If Saturday proved anything, it was how fabulously and horrendously difficult it must have been for the T-Wolves to have come so far already.
Winning a state title is really hard. Winning two straight state titles is really, really hard and winning three straight is still harder.
Go ask anybody who’s done it; presuming you can find them because the list is woefully short.
“I thought we played hard,” Becca Tweety, a senior, said. “I thought we came out strong. I thought we played our hardest.”
Then she said something else.
Having done so much, having created their own expectations and having played under the pressure those expectations create … “It’s a lot to carry with you,” she said.
You know who was carrying nothing with them?
The Deer Creek girls.
You know who else was carrying nothing with them?
The Norman North boys.
History is a propellor.
It also weighs a ton.
The North girls were the best team on the pitch for the majority of Saturday’s contest, but shot advantages, though preferable to shot disadvantages, do not win games.
The two most dangerous players on the field had to be Jada Ryan and Narissa Fults, the first playing for her third state championship and the second for her second. And while they had chances, they weren’t great chances.
The Antlers led the game in frustration delivered, making the T-Wolves their fifth straight shutout victim and their eighth in nine tries.
“We started to panic because we were still in it,” said Hadley Horn, another senior. “It was still like either team’s game.”
It’s a cliché only because it’s true, the underdog has the advantage as long as contest’s even and the North girls haven’t been in that role in a long, long time.
“There was more pressure on us,” Horn said.
Walking into the handshake line, most T-Wolves kept their emotions in check. Half an hour later, walking out of the locker room, more didn’t.
The loss was one thing.
The end of the road was another.
“We’ve all played together forever and we’ve all been best friends and since we’re so close, we have such a special bond that other teams don’t,” said Londyn Furnish, a senior defender. “Things happen, but we’re always there for each other.”
Sports are a a funny thing.
You play to win, but if they don’t teach you how to lose, you’ve wasted your time playing them.
The T-Wolves have lost other games. Two others this season. They probably didn’t need to lose Saturday’s to get the lesson, but they passed the test nonetheless.
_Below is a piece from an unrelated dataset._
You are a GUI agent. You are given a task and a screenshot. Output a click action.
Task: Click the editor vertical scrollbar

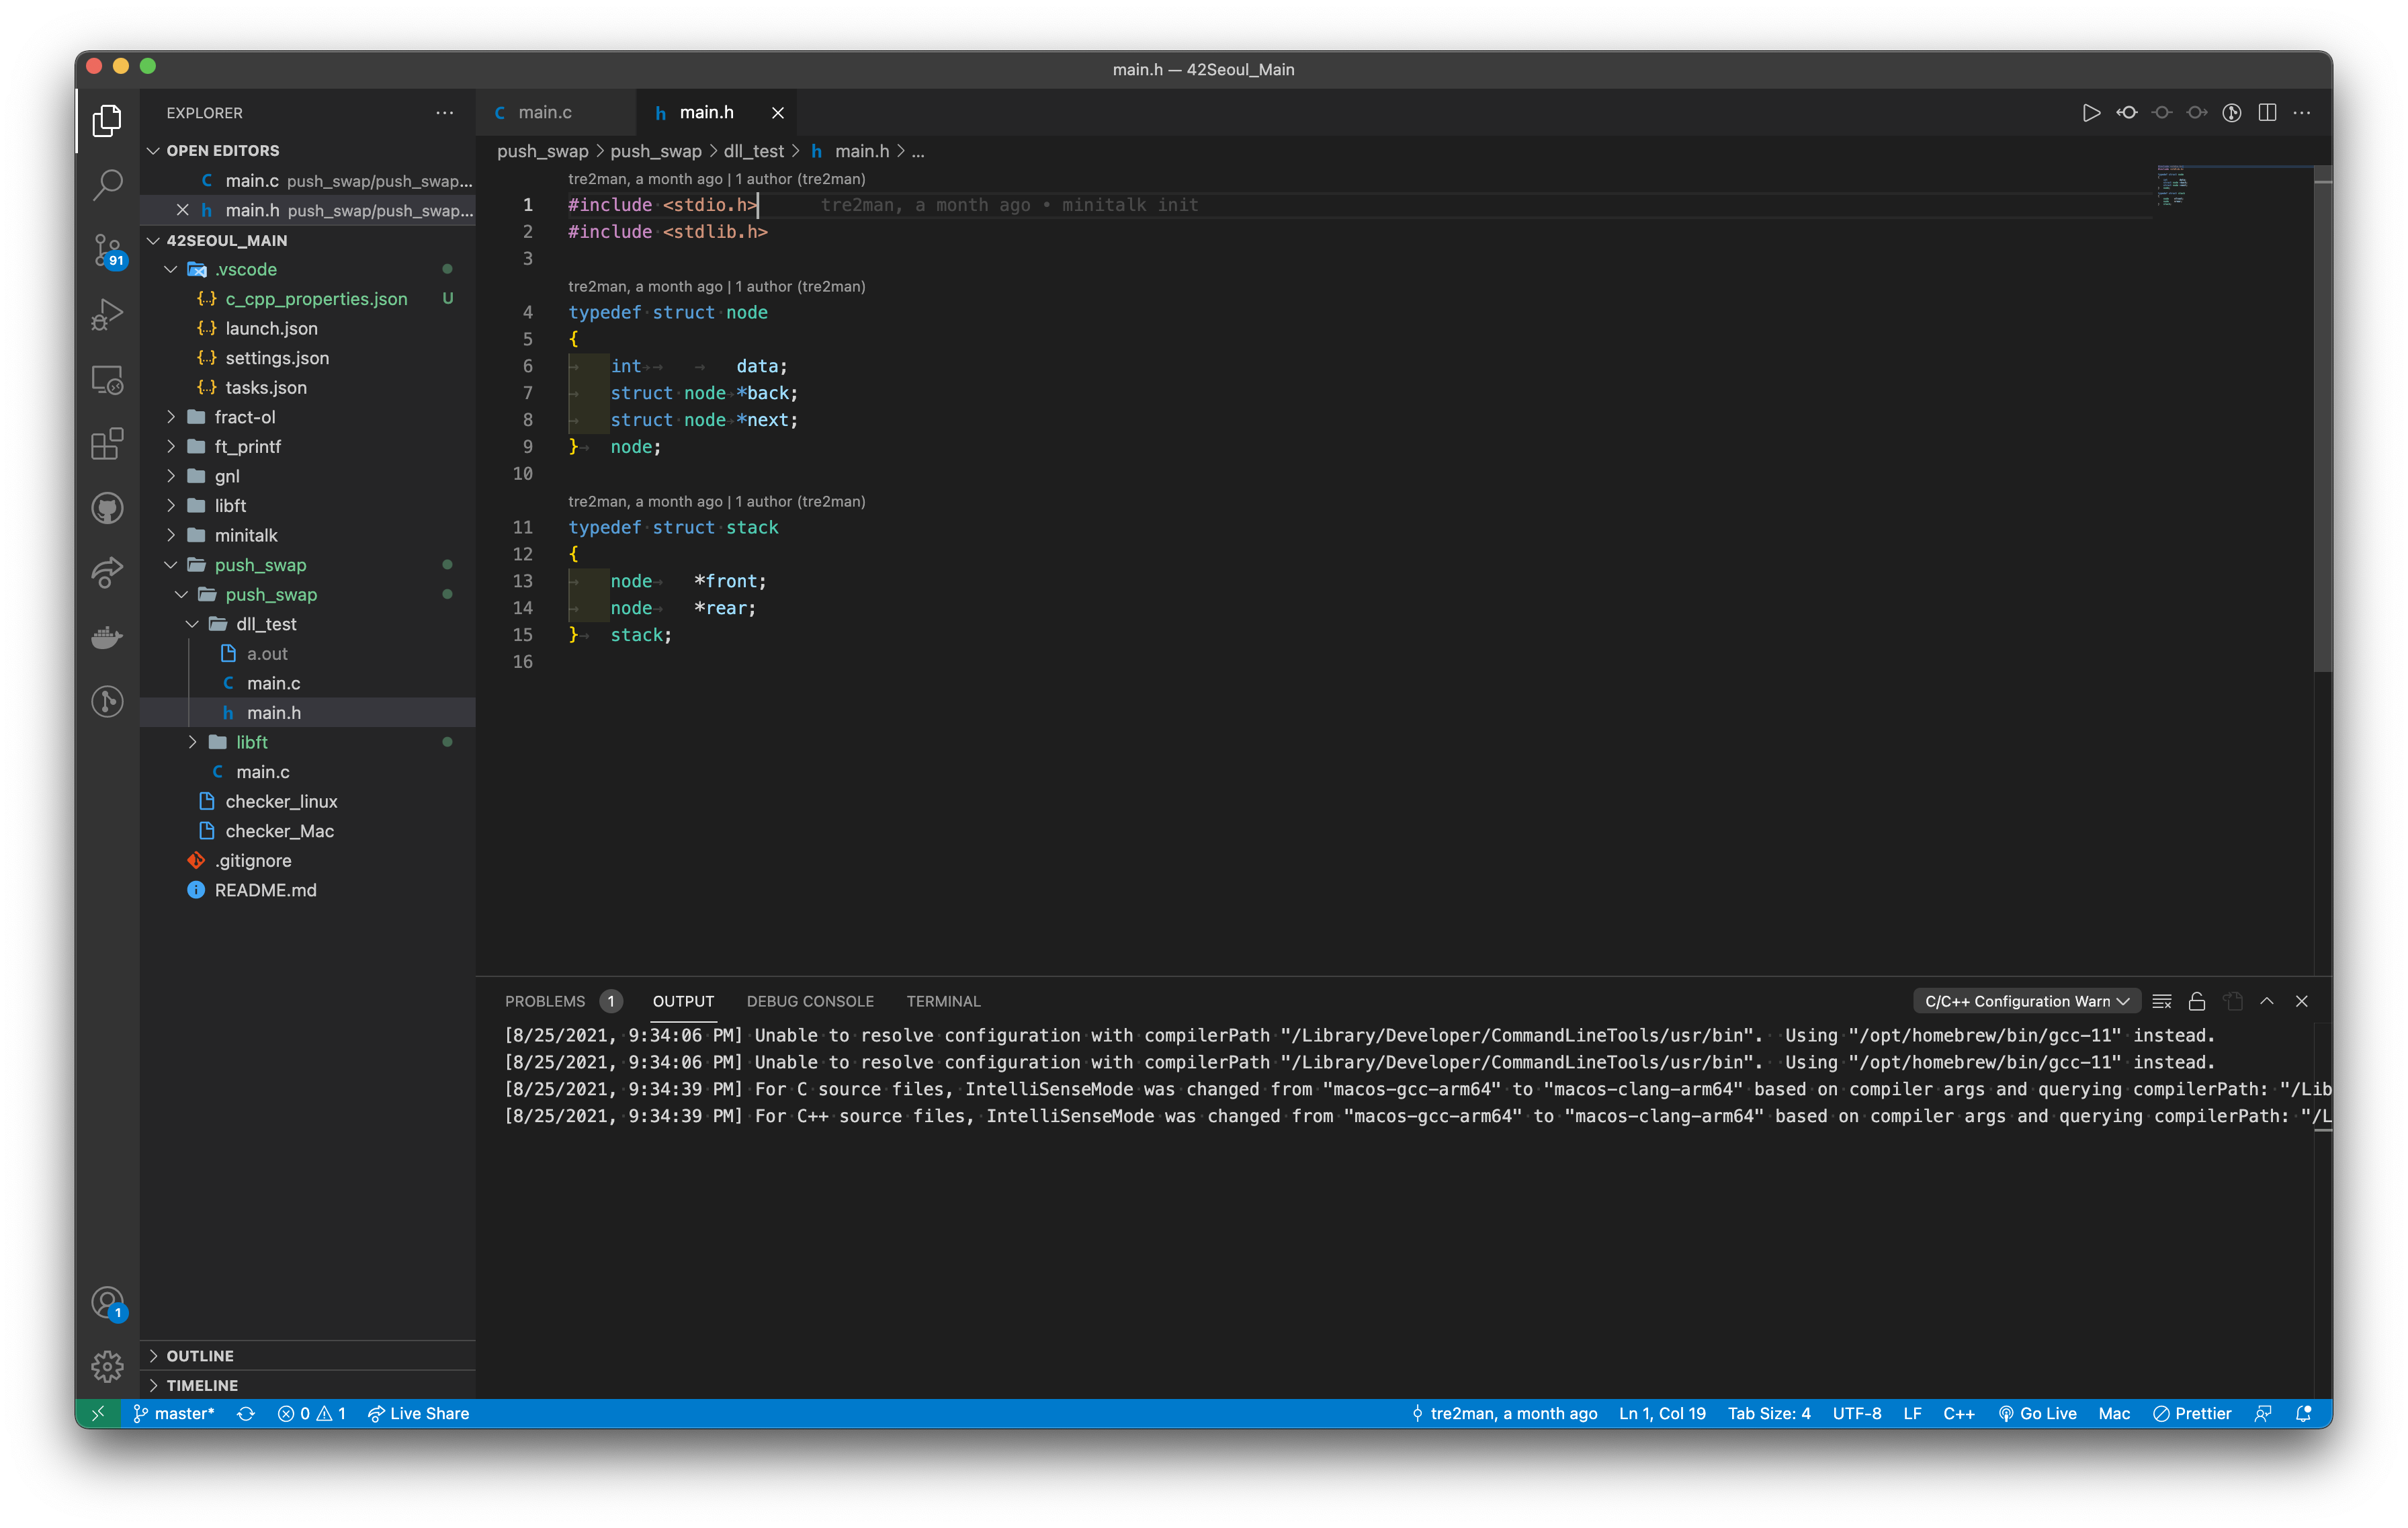click(x=2322, y=420)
That, and they reminded everybody that getting so far, this season and past seasons, no matter how easy they made it look, it never was.
“It just sucked that it ended this way,” said Kendra Hudgins, a senior. “But we still love each other and we put our all into it.”
“We all just wanted it so bad,” said Furnish. “But it’s soccer, it’s gonna happen … I don’t know. We’re lucky to be here.”
Not what they wanted but it was all that they had and it’s hard to ask for any more.
“I’m proud of the girls,” Laffoon said.